A side according to (f)A,unaligned,fA,aligned) Calculating a first loss value L thereofA,simAnd reversely transmitting the first loss value to the first model, and adjusting parameters of the first model by a gradient descent method to update the first model to obtain the trained first model.
The method is also suitable for the local feature extraction model M of the B-party training selfB,local
Step S303, sending the trained first model to the target device, so that the target device aggregates the trained first model to obtain a global model.
The target device is a server device or a participant device in the federal learning system.
The first participant device sends the trained first model, namely the trained local feature extraction model, to the server device or the preset participant device, and the server device or the preset participant device aggregates the trained local feature extraction models of the plurality of participant devices to obtain a global model, and then distributes the global model back to each participant device.
And step S304, receiving the global model sent by the target device.
In some embodiments, before processing the data to be processed, if the first participant device has a small amount of tag data, the global model may be adjusted according to the tag data, so as to further improve the effect of the joint model, and make the processing result more accurate.
Step S305, acquiring the attribute information of the object to be recommended.
And S306, processing the attribute information by using the global model to obtain a recommendation result.
After the global model is obtained, the first participant device may process the data to be processed by using the global model to obtain a processing result. If the method is applied to information recommendation, the data to be processed are attribute information of an object to be recommended, features in the attribute information are extracted by using the global model, the features with high degree of distinction can be extracted, a recommendation result is determined based on the features with high degree of distinction, and the recommendation success rate can be improved.

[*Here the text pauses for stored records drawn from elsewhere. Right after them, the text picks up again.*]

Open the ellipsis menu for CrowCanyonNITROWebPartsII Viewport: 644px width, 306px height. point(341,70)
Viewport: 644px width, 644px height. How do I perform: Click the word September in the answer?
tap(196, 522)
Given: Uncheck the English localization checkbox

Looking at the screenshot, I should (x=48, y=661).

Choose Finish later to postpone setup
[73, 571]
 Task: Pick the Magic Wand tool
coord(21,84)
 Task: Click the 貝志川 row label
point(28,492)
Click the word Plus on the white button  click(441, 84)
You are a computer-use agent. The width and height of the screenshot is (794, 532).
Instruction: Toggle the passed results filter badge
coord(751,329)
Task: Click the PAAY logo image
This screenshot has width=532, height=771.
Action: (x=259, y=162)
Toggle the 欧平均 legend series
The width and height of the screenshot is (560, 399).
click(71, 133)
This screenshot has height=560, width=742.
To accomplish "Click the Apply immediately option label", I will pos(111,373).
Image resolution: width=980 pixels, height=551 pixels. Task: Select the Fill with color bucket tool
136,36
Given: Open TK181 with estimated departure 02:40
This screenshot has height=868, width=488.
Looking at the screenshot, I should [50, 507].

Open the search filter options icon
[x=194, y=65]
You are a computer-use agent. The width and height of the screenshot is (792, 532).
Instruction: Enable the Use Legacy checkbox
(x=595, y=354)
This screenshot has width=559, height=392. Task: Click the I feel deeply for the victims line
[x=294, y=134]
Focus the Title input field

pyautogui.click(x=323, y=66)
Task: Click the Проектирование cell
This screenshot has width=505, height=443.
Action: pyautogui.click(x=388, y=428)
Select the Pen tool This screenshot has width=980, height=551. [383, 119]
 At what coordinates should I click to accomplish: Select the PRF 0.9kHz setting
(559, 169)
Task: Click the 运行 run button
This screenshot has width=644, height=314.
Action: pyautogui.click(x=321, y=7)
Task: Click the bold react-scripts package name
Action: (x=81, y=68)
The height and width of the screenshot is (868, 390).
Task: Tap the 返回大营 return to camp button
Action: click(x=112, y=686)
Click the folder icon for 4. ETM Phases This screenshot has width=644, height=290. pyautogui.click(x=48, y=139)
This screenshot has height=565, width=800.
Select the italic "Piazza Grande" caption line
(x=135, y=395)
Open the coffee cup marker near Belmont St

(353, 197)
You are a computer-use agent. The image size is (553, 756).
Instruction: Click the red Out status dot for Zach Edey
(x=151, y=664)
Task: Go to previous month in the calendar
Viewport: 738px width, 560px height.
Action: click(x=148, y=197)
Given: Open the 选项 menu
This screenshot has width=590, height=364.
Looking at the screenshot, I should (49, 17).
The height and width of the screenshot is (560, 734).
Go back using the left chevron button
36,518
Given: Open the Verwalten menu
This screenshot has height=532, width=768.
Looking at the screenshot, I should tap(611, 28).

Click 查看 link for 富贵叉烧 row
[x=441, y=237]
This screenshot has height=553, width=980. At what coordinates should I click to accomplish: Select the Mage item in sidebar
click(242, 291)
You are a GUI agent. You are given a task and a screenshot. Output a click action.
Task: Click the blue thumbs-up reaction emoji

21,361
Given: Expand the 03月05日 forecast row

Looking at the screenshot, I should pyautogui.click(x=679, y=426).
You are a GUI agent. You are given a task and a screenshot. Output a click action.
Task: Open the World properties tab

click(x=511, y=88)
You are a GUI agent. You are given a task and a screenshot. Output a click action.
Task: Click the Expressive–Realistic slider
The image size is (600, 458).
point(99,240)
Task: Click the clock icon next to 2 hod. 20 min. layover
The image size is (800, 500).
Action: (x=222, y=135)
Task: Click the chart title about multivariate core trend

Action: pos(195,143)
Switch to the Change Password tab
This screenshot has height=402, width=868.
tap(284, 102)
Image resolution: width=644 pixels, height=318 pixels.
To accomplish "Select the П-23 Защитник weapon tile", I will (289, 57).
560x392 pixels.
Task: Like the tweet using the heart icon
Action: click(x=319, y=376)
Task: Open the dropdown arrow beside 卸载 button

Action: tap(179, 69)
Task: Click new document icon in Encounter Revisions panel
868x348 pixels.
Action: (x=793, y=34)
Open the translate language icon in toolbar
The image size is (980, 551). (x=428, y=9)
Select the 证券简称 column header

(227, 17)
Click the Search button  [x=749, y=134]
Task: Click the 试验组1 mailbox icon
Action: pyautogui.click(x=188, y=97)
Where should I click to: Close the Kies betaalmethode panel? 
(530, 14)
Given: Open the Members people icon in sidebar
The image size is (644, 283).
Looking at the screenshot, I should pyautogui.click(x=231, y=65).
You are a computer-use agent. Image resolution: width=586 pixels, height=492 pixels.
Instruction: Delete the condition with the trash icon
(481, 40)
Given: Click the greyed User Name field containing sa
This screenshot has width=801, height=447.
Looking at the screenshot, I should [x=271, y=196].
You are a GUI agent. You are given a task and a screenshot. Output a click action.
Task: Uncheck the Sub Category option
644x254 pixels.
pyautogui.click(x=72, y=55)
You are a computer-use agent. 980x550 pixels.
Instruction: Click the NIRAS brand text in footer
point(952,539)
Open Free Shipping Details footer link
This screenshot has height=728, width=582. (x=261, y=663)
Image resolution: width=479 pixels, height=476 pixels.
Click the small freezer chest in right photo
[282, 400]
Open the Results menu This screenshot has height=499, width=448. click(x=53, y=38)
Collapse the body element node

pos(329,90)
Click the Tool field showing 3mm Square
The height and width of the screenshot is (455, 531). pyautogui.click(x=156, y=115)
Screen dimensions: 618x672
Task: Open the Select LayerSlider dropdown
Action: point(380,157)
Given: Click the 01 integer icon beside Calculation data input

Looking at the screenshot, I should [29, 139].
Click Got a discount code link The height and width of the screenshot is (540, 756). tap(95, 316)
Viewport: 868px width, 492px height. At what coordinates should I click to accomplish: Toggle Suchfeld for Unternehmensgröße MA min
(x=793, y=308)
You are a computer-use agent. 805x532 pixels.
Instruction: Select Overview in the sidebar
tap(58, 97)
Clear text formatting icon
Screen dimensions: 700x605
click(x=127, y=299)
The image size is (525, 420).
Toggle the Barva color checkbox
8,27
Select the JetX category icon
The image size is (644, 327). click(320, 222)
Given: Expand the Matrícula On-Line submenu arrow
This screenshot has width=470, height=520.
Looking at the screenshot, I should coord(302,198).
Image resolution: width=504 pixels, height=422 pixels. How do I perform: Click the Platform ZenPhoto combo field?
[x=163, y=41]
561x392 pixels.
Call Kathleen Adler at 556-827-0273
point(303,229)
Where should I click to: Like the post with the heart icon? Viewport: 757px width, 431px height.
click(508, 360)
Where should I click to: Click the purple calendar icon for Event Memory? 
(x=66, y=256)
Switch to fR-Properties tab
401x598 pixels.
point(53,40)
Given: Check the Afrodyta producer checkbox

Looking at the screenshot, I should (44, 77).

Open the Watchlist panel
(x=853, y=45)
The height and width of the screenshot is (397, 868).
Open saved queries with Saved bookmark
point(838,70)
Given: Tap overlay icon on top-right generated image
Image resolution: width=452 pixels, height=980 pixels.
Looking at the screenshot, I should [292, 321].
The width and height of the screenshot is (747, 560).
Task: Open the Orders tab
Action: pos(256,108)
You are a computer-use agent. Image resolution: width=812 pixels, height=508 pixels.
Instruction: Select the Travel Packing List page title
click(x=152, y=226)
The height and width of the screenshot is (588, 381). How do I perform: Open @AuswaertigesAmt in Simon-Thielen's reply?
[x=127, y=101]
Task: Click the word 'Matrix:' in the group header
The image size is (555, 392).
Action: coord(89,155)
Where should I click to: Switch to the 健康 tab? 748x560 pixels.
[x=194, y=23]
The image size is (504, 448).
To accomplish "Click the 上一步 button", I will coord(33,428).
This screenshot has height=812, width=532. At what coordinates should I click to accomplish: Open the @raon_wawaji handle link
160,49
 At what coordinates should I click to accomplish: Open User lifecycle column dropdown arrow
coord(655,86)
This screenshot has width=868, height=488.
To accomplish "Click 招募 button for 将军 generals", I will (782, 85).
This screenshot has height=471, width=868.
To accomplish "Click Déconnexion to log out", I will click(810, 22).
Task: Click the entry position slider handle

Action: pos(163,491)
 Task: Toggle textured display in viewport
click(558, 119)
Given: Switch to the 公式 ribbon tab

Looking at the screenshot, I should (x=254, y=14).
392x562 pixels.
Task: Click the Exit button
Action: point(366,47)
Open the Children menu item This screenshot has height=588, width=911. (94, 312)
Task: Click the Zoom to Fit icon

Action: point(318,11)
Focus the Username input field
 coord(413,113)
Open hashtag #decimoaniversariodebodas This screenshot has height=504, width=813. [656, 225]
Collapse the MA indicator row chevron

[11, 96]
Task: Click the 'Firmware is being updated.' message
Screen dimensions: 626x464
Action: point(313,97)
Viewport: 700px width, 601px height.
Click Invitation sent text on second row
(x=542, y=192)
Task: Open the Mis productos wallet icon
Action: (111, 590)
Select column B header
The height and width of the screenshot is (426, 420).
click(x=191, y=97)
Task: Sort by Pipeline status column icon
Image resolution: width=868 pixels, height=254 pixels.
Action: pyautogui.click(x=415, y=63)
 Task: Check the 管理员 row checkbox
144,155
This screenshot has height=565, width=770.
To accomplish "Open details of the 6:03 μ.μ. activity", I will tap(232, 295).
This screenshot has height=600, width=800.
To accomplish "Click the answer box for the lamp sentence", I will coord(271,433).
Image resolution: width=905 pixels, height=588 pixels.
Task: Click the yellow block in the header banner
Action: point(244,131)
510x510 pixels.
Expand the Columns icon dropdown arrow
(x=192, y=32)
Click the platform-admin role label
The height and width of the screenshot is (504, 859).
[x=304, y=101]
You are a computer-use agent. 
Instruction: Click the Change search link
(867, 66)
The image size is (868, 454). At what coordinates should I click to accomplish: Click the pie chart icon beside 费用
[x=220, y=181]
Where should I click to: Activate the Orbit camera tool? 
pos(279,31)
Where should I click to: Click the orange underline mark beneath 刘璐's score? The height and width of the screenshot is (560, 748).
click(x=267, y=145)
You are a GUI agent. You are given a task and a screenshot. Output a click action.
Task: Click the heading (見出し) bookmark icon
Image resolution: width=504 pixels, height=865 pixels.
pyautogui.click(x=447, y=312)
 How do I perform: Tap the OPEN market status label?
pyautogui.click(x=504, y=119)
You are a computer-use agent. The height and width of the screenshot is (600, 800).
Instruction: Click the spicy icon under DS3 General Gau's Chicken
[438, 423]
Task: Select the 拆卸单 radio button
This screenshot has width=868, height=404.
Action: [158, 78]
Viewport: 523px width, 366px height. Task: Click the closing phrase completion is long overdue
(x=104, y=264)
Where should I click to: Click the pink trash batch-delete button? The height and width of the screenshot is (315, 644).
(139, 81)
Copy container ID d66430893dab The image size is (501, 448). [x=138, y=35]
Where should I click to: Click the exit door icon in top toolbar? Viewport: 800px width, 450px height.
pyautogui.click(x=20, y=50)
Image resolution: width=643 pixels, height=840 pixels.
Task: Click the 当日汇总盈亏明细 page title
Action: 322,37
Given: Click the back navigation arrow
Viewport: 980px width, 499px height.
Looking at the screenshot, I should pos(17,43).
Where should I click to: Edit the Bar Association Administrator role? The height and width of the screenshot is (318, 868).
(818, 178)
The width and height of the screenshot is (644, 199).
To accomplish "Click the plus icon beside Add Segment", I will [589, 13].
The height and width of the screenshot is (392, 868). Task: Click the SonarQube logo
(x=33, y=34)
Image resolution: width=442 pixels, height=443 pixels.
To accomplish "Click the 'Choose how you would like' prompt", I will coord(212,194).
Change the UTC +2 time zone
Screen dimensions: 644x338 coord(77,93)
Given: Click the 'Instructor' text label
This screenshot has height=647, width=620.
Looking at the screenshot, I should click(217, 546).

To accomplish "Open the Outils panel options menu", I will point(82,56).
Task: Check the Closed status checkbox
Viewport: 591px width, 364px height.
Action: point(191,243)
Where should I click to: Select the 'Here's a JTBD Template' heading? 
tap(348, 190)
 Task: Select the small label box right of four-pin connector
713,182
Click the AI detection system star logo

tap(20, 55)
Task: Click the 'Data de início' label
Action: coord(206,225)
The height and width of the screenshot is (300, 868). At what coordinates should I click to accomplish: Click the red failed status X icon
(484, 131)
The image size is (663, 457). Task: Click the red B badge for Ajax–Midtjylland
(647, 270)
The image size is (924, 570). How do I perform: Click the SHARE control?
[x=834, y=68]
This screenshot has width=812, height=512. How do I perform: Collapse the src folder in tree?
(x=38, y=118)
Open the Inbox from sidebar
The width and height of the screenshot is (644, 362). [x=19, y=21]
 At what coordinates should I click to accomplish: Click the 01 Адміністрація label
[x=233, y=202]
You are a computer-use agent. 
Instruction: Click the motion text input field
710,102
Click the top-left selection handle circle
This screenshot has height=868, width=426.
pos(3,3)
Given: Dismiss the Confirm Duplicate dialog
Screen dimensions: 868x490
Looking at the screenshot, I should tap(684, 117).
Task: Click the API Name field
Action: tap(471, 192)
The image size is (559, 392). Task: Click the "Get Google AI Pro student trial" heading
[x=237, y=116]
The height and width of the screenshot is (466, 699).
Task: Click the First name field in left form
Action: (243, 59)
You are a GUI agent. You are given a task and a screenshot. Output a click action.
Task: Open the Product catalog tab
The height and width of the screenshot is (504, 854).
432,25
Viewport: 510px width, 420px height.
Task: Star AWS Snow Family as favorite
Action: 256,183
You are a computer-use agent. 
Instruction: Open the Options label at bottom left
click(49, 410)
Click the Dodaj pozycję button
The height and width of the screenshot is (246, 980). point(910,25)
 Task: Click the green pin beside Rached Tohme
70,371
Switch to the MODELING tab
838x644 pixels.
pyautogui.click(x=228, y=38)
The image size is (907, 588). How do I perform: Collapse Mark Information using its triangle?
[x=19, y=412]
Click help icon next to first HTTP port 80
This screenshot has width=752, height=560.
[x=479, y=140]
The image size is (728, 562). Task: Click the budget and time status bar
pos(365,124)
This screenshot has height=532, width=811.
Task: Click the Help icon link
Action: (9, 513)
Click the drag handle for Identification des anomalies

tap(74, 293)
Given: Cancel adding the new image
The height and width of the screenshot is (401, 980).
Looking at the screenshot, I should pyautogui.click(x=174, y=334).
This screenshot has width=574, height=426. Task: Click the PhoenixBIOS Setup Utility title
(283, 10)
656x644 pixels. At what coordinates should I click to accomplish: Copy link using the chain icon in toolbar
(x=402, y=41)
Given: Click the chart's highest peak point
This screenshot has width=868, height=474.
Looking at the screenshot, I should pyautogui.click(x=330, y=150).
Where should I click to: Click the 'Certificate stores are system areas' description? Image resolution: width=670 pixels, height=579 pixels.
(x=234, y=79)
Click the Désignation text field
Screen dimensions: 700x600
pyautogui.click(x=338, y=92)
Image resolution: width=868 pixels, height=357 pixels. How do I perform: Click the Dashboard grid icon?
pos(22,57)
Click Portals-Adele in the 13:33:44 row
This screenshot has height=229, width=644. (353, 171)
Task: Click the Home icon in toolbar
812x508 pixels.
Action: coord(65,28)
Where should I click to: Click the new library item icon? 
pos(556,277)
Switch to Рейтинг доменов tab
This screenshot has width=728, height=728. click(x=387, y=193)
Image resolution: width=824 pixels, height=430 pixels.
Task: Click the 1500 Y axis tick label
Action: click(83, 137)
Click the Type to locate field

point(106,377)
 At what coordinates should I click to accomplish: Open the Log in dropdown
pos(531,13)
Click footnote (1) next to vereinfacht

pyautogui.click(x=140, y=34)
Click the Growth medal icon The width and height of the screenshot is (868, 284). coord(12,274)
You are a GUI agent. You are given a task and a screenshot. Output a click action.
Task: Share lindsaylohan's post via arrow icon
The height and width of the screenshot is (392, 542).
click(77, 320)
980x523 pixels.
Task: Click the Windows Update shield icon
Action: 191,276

The data processing method provided by the embodiment of the application is based on a federal learning system comprising a first participant device and at least one second participant device, and is applied to the first participant device, and the method comprises the following steps: acquiring first characteristic data, second characteristic data and encryption characteristics sent by first participant equipment, wherein the first characteristic data, the second characteristic data and the encryption characteristics are held by the first participant equipment, the encryption characteristics are obtained by encrypting third characteristic data held by the second participant equipment, and the second characteristic data and the third characteristic data are data of different characteristics of the same user; training a preset first model based on the first characteristic data, the second characteristic data and the encryption characteristic to obtain a trained first model; sending the trained first model to target equipment to enable the target equipment to aggregate the trained first model to obtain a global model, wherein the target equipment is server equipment or participant equipment in a federal learning system; receiving a global model sent by target equipment; and acquiring attribute information of the object to be recommended, and processing the attribute information by using the global model to obtain a recommendation result. By the method, model pre-training is performed, the effect of a combined modeling model can be improved, the recommendation result is determined based on the extracted features with high degree of distinction, and the recommendation success rate can be improved.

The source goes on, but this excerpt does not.